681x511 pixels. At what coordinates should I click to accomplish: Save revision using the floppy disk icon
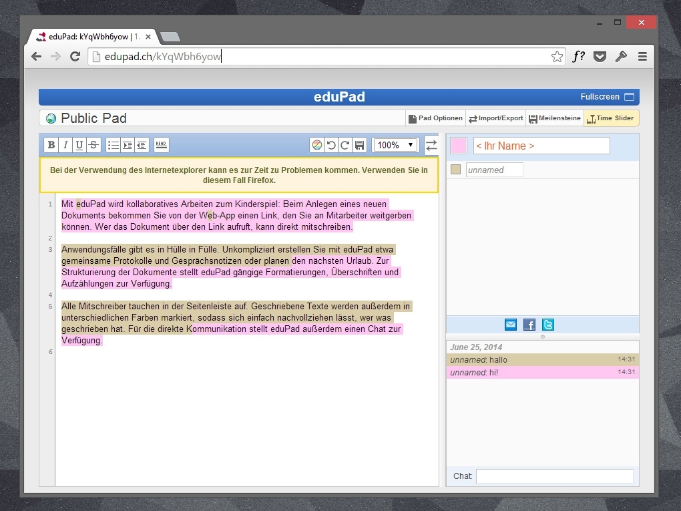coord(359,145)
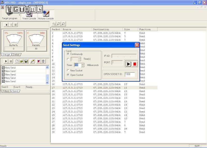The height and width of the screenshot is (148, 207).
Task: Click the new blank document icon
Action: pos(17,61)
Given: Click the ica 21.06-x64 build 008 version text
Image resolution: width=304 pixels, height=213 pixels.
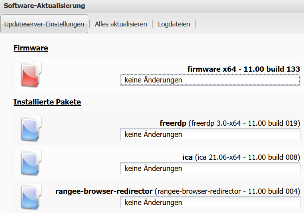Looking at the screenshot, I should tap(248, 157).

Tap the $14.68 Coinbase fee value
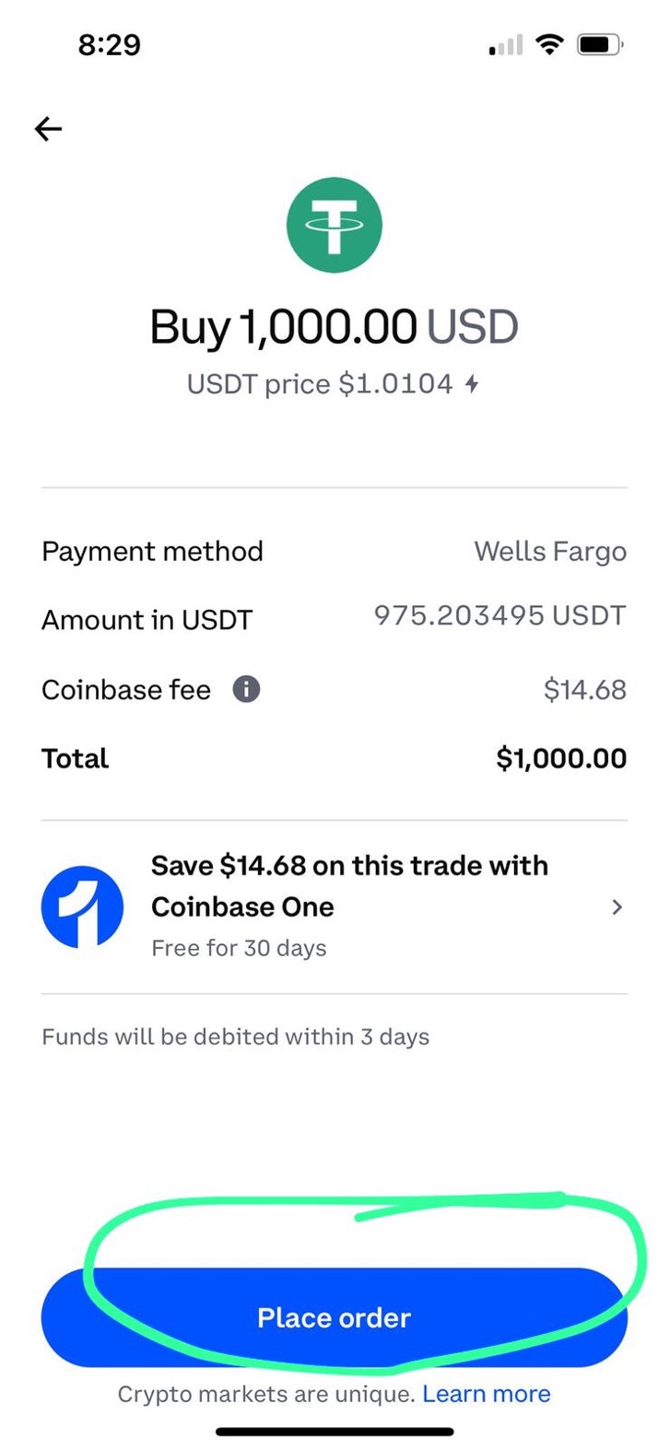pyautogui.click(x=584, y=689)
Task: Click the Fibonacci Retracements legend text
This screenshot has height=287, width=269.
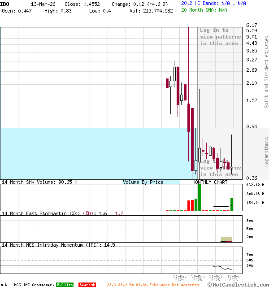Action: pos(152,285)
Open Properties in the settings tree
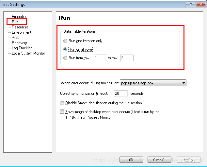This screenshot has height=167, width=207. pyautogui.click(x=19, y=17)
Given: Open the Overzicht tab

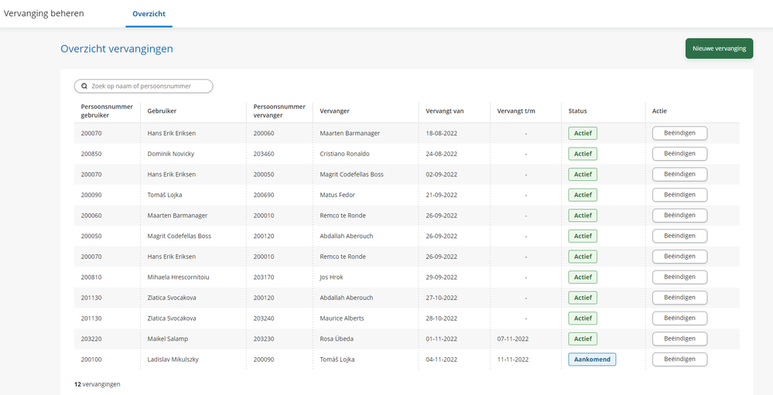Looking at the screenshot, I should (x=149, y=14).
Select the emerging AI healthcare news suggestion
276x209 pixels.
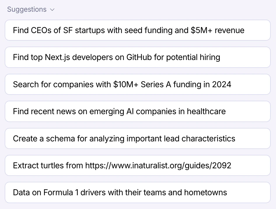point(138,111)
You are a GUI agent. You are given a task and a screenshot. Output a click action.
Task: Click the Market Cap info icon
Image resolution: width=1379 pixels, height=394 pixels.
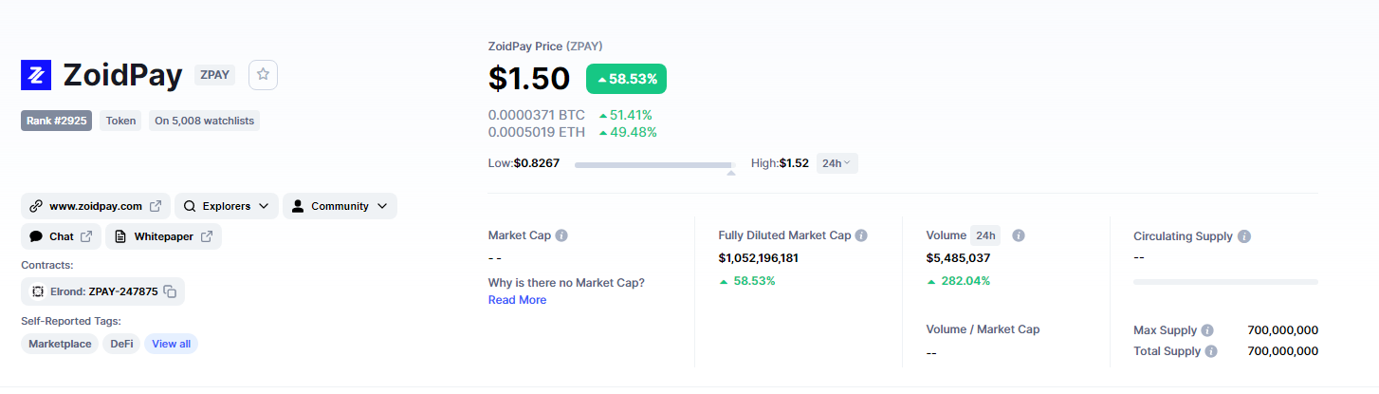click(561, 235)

____________

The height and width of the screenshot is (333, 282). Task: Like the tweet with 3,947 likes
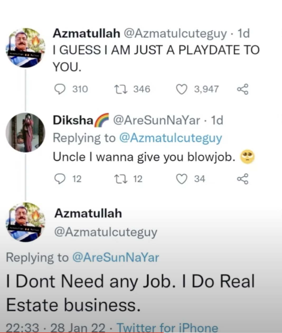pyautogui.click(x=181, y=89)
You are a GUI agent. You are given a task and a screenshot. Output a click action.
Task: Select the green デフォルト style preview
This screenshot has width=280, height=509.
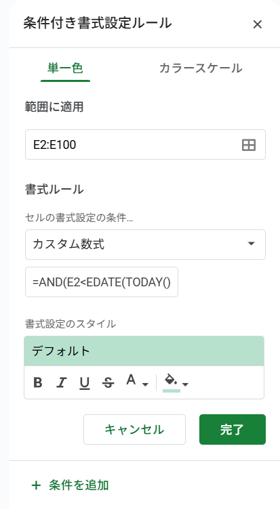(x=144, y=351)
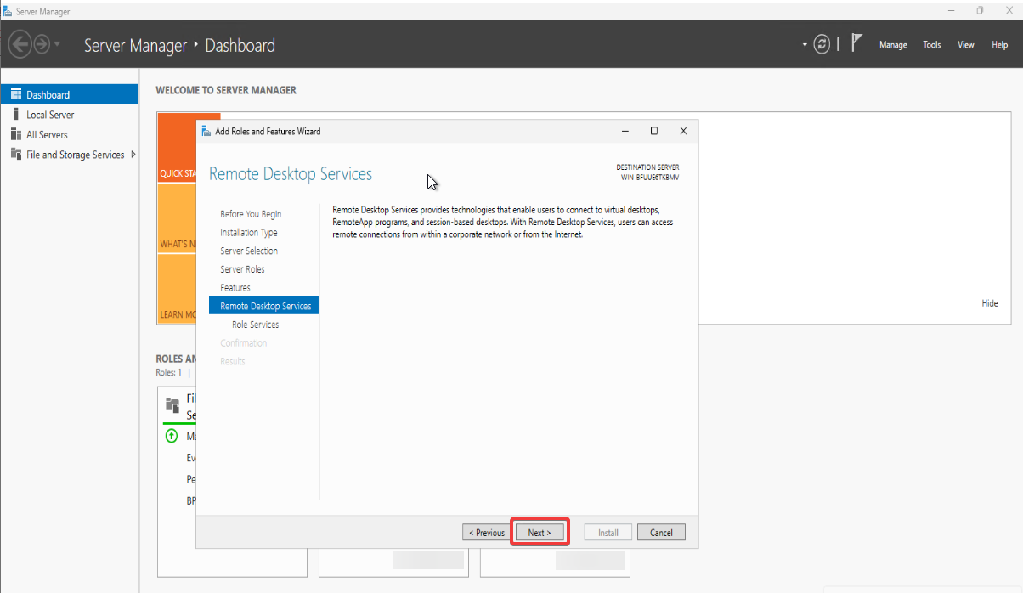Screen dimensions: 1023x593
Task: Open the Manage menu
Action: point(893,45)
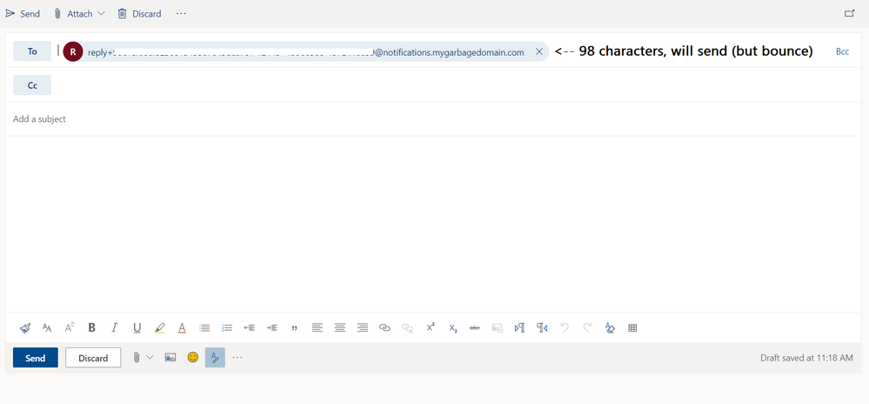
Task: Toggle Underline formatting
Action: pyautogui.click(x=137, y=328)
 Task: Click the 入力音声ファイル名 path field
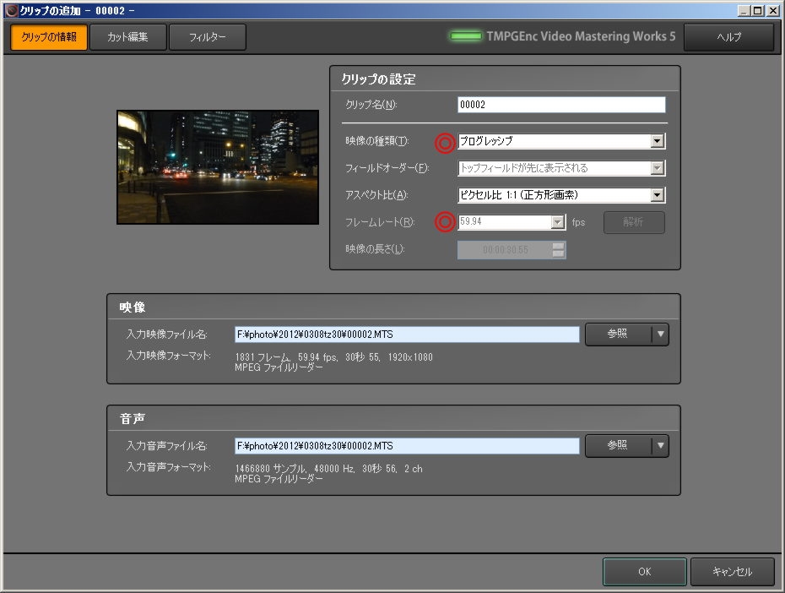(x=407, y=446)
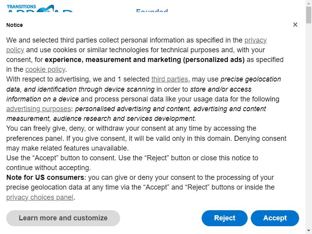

____________

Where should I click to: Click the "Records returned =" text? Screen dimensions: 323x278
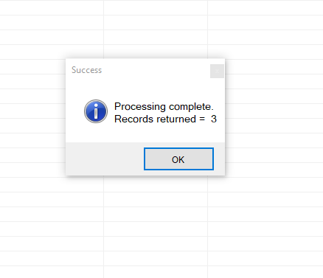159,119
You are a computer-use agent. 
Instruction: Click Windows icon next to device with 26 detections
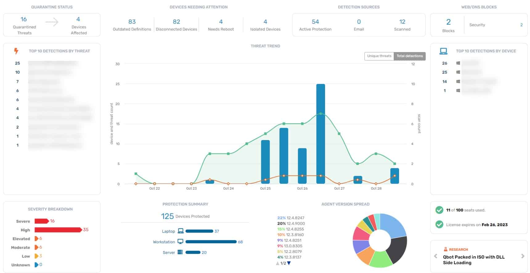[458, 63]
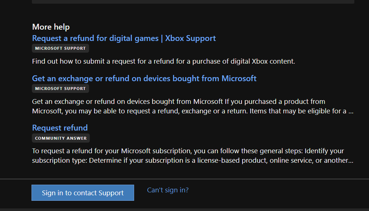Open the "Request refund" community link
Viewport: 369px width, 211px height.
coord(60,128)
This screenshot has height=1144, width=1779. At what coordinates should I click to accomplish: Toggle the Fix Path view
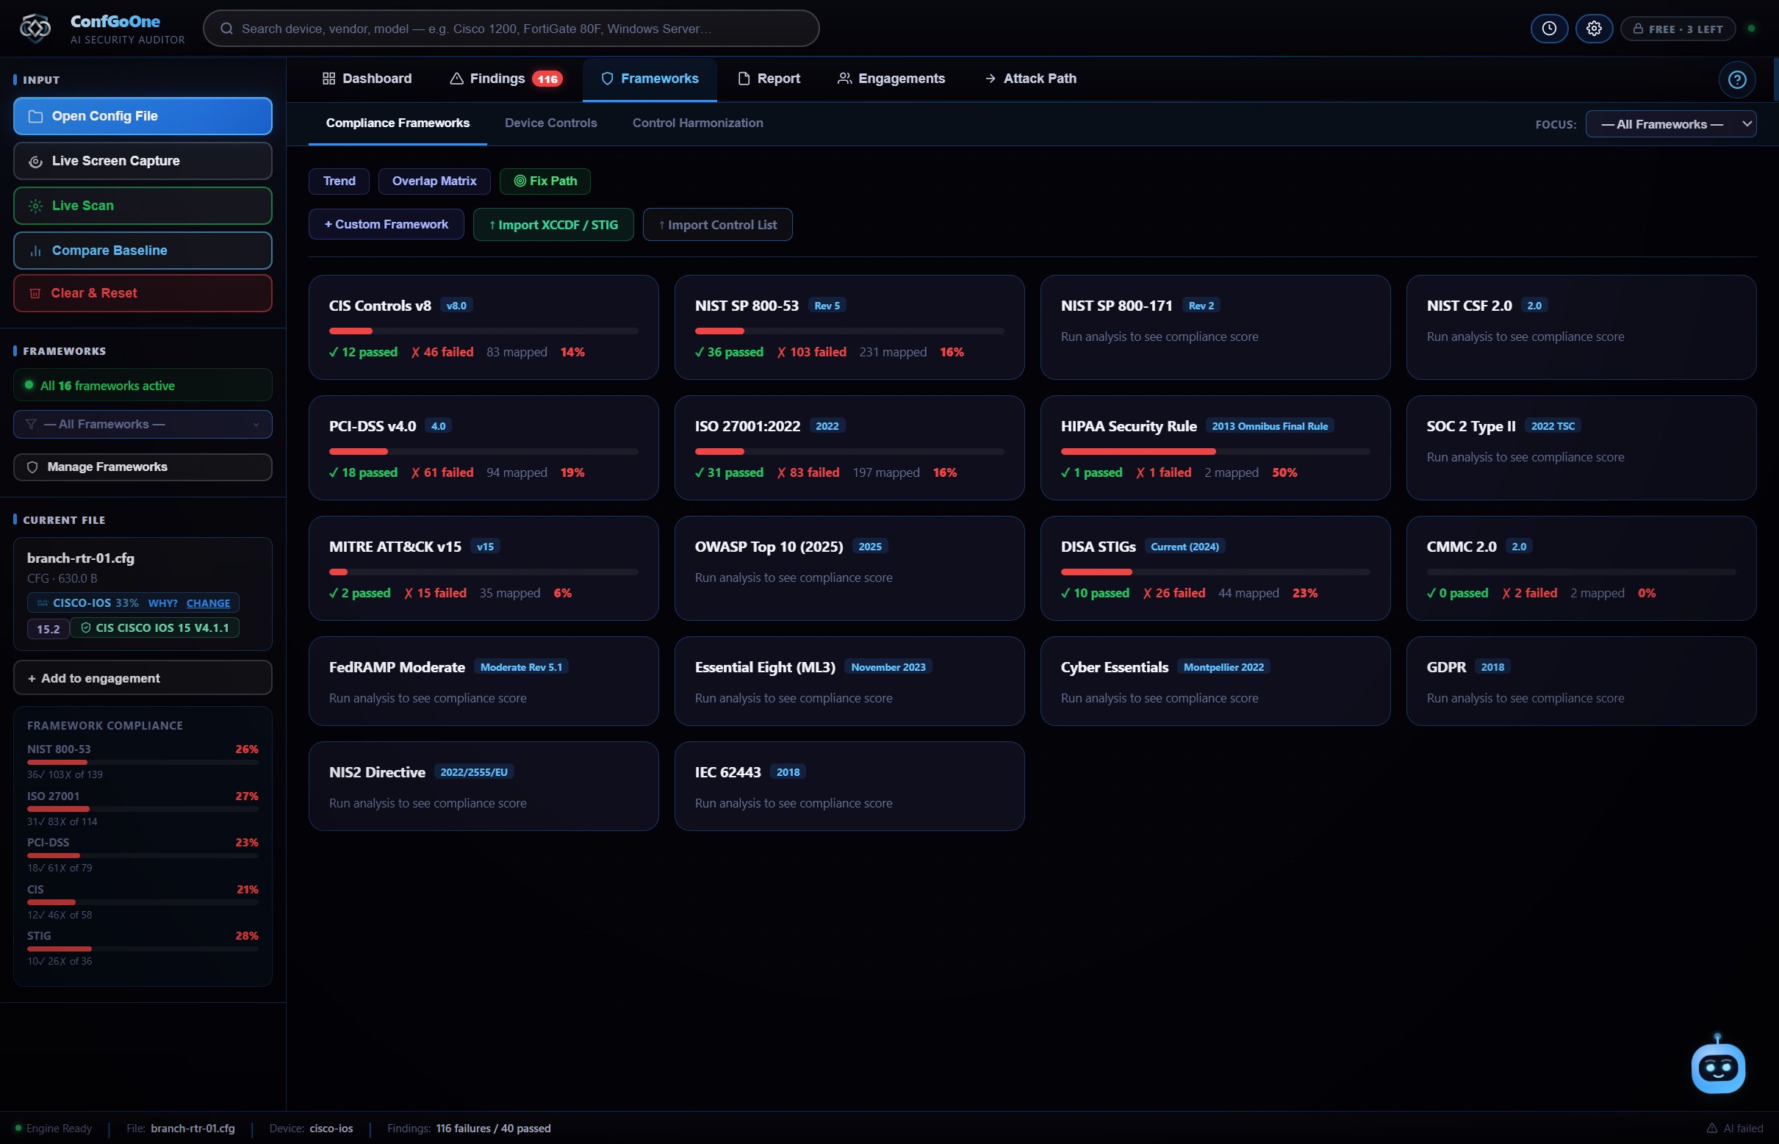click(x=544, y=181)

____________

- _REQUIREMENT_
Only the lines starting at the one that includes "This screenshot has height=287, width=269." and ending at the one that includes "Select the emerging" should be retyped, exactly, from the records above; no pictures.

- _EXPECTED OUTPUT_
This screenshot has height=287, width=269.
Action: pos(152,285)
Open Properties in the settings tree
This screenshot has height=167, width=207. pyautogui.click(x=19, y=17)
Given: Open the Overzicht tab

Looking at the screenshot, I should (x=149, y=14).
Select the emerging AI healthcare news suggestion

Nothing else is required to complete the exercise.